While formally outside the ruling UPFA, the Nava Sama Samaja Party (NSSP) has wholeheartedly supported Kumaratunga and the P-TOMS agreement. This shamelessly opportunist outfit has, in the course of its existence, served as an apologist for both major bourgeois parties. In the late 1990s, the NSSP forged an alliance with the JVP, claiming that it had changed its chauvinist spots. The only constant in all these manouevres is the NSSP’s support for the so-called peace process. As a result, it has close relations with many businesses and various non-government organisations that promote the need for a new power-sharing deal.

Driven by its orientation to the powers-that-be, the NSSP has responded to the present impasse by directly appealing to the US, Britain and other major powers for assistance. Writing in the Lakbima newspaper on June 26, NSSP leader Wickramabahu Karunaratne made the extraordinary declaration: “World capitalism today spends money on developing liberal democratic movements. It is correct to say that the money they spent on propaganda and secret repressive measures, in the past, is now spent on developing liberalist movements in countries like ours.”

These comments not only whitewash the crimes being carried out by the US and its allies in Iraq and Afghanistan, but promote the fatal illusion that these same imperialist powers are interested in peace and democracy and the fate of Sri Lanka’s tsunami victims. While a negotiated end to the Sri Lankan civil war is currently Washington’s preferred option, it would be foolish to imagine that it will refrain from using other, including military, means to remove any obstacles to its strategic and economic ambitions in the region. As for the tsunami victims, Bush and Blair only took notice of the December 26 calamity after millions of people all over the world responded to their plight.

The Socialist Equality Party (SEP) warns that workers cannot afford to sit on the political sidelines as the bourgeoisie prepares new methods of rule. To fight for their own class interests, they need a political program that will unite the masses of ordinary people. This requires the complete rejection of all forms of communalism and chauvinism, and the unification of all working people, whatever their religion, language or ethnic background, in a joint struggle to restructure society on socialist foundations. That is why the SEP calls for the establishment of a United Socialist Republic of Sri Lanka and Eelam as part of the broader objective of the United Socialist States of South Asia.
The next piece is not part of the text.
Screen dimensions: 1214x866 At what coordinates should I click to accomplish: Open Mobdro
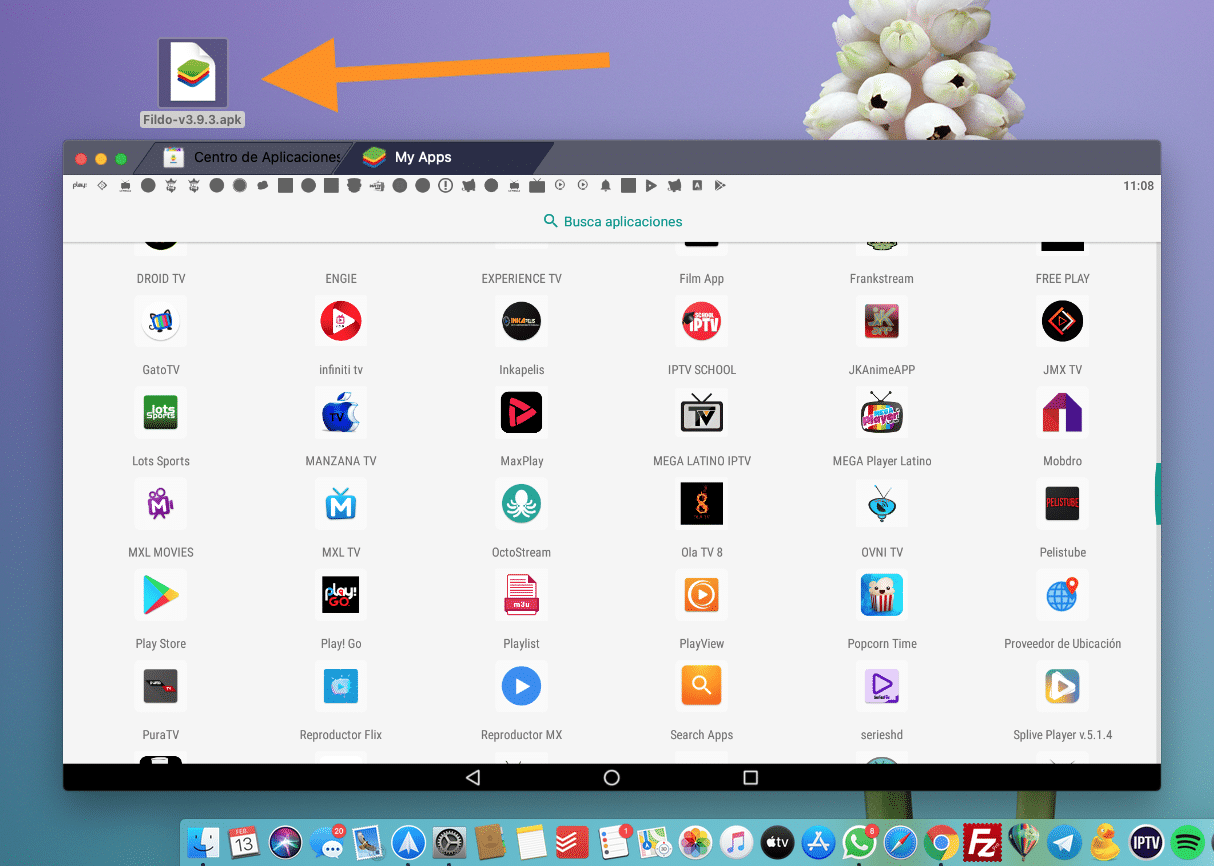[x=1062, y=412]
To confront their immediate economic and social problems, working people must insist that the government immediately increase aid to the tens of thousands of tsunami victims and make available the funds needed to begin construction of high quality housing, schools, hospitals and other facilities destroyed by the disaster. No faith can be placed in the P-TOMS mechanism to carry out these tasks. In every neighborhood and workplace, workers must take the initiative to form action committees that will implement and coordinate the provision of services and facilities to the tsunami victims. These committees must elect their own national body to supervise the spending of all tsunami aid.

These initiatives and demands form part of a program that aims at the establishment of a workers and farmers government. For the working class to take power, it must forthrightly advance and campaign for its own class solutions to all the major issues of the day. In every workplace, workers must demand the immediate and unconditional withdrawal of the armed forces from the north and east, the annulment of all discriminatory and anti-democratic laws and the formation of a freely-elected constituent assembly to enact a new constitution that guarantees basic social and democratic rights for all.

The Socialist Equality Party in Sri Lanka fights for this program as part of the international struggle waged by the International Committee of the Fourth International to unify workers around the world on the basis of a socialist perspective. We urge workers and youth to carefully consider our program and policies, read the World Socialist Web Site and apply to join and build the SEP.